Rum tarafının iyi komşuluk anlayışıyla hareket etmediğini belirten Başbakan Üstel, 1975 Nüfus Mübadele Anlaşması’nın taşınmaz malları da kapsadığını ancak Rum Yönetimi’nin bunu kabul etmek istemediğini kaydetti. KKTC’de yaşamın sürdürülebilirliği için toprakların kullanılmasının zorunluluk olduğuna işaret eden Üstel, Taşınmaz Mal Komisyonu’nun Avrupa İnsan Hakları Mahkemesi (AİHM) tarafından tanındığını vurguladı.

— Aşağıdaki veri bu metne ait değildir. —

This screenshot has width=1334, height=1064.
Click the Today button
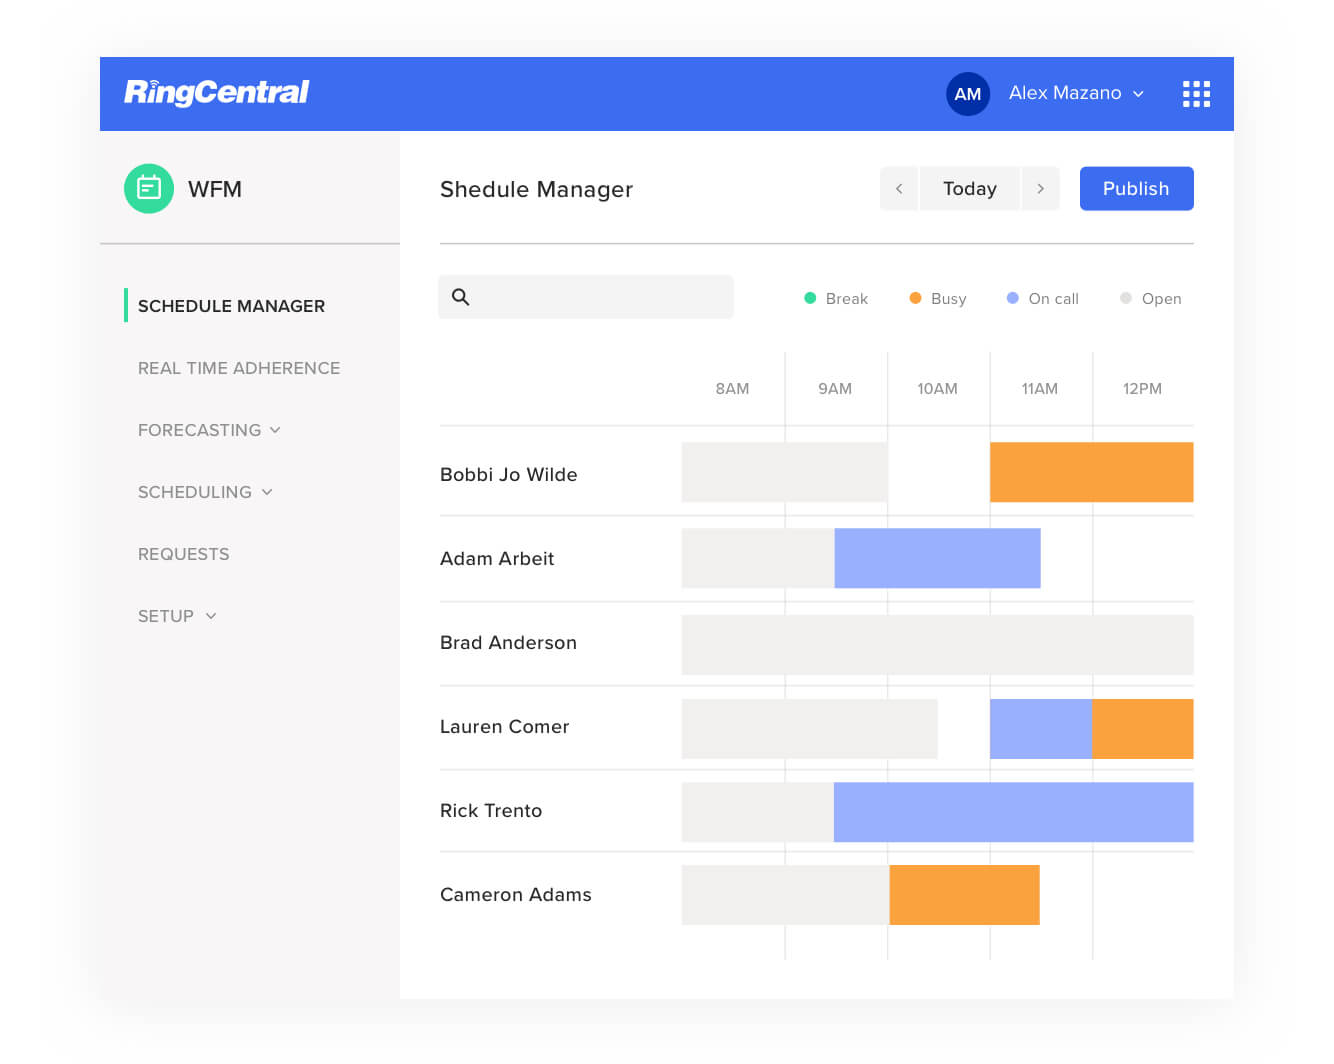tap(969, 188)
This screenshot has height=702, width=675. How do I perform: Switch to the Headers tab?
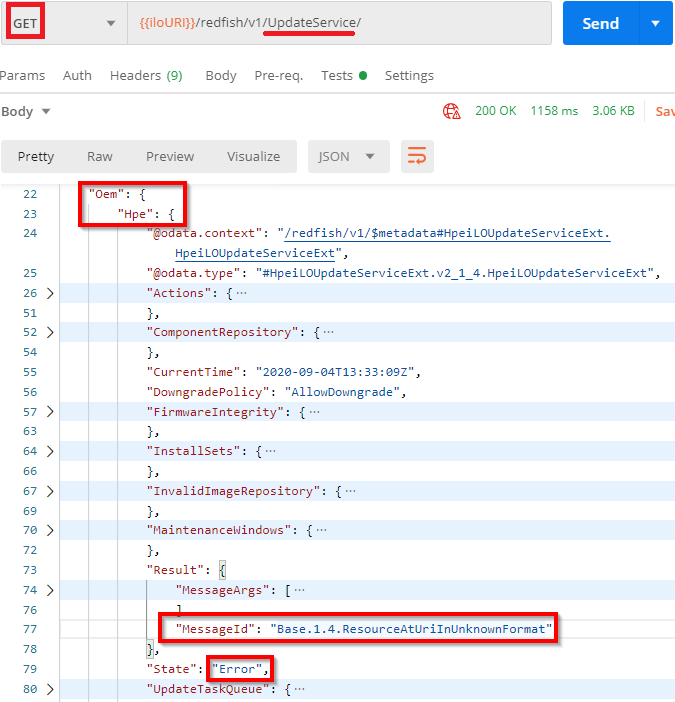(145, 75)
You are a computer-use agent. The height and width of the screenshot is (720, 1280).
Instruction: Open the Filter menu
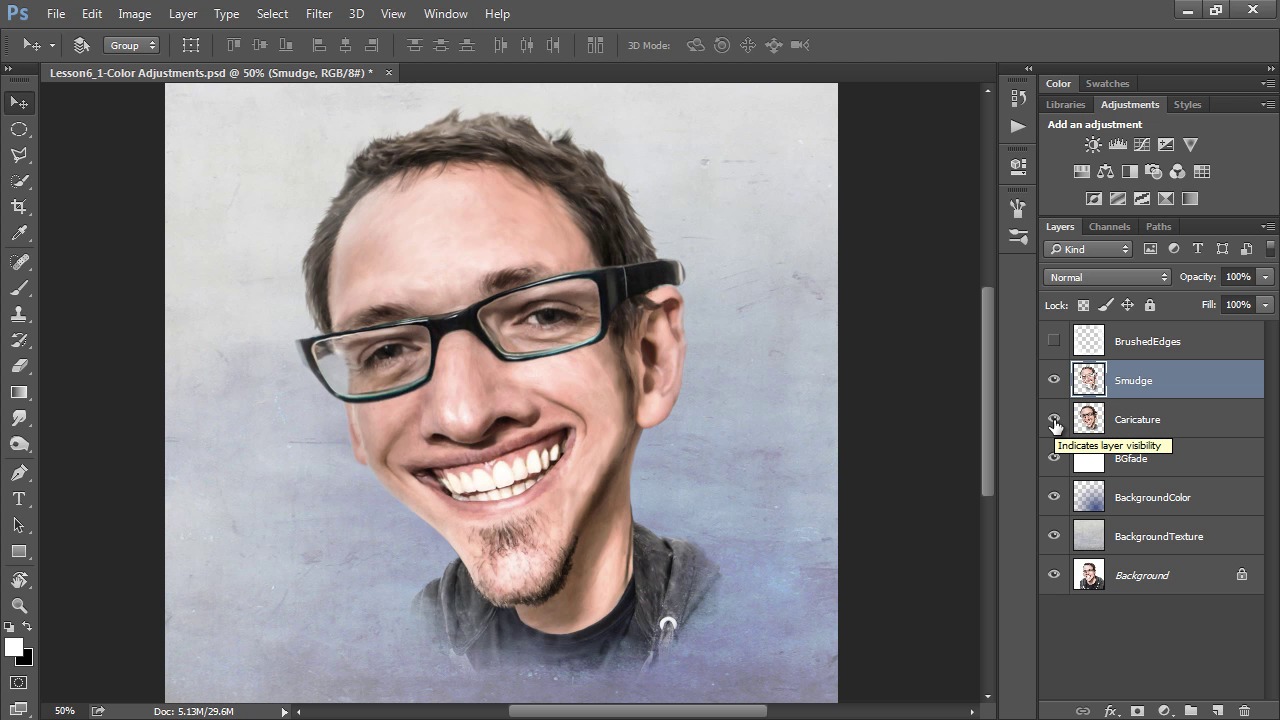pos(319,14)
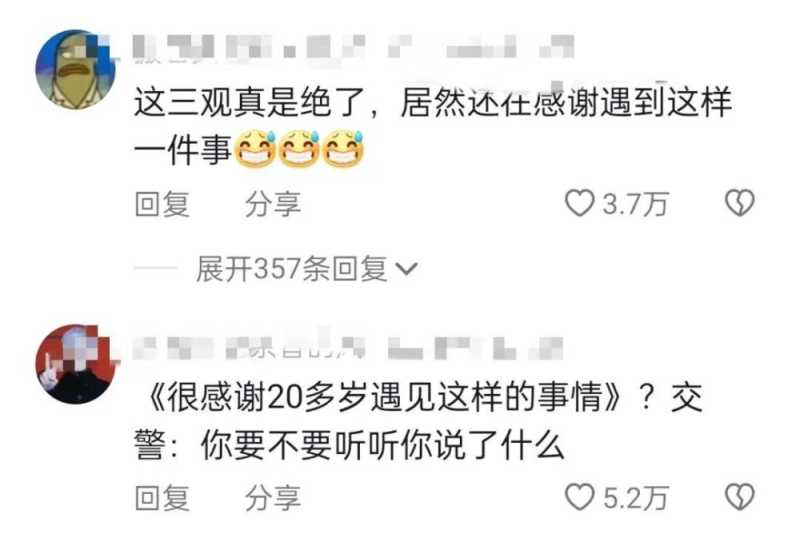Expand the 357 replies thread
Screen dimensions: 800x534
[307, 269]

Üstel, “AİHM, en son açıkladığı K.V. Mediterranean Tours Limited v. Türkiye kararıyla, Rumların Kuzey Kıbrıs Türk Cumhuriyeti’nde terk etmiş oldukları taşınmaz mallara yönelik talepleri bakımından Taşınmaz Mal Komisyonu’nun iç hukuk yolu olduğunu açık bir şekilde bir kez daha ifade etmiştir” şeklinde konuştu.
Hukuk devleti olarak yola devam ettiklerini ifade eden Üstel, emlak sektörünün ekonominin önemli bir parçası olduğunu, bu sektörün gelişmesinin ülke ekonomisi açısından önem arz ettiğini söyledi.
Başbakan Üstel, “Halkımız, iş dünyamız huzur içinde olsun… Bizlerin görevi, sorunları çözmek; KKTC’yi huzur içinde, gelecek kaygısı olmadan yaşanacak bir ülke olarak ilerletmektir” dedi.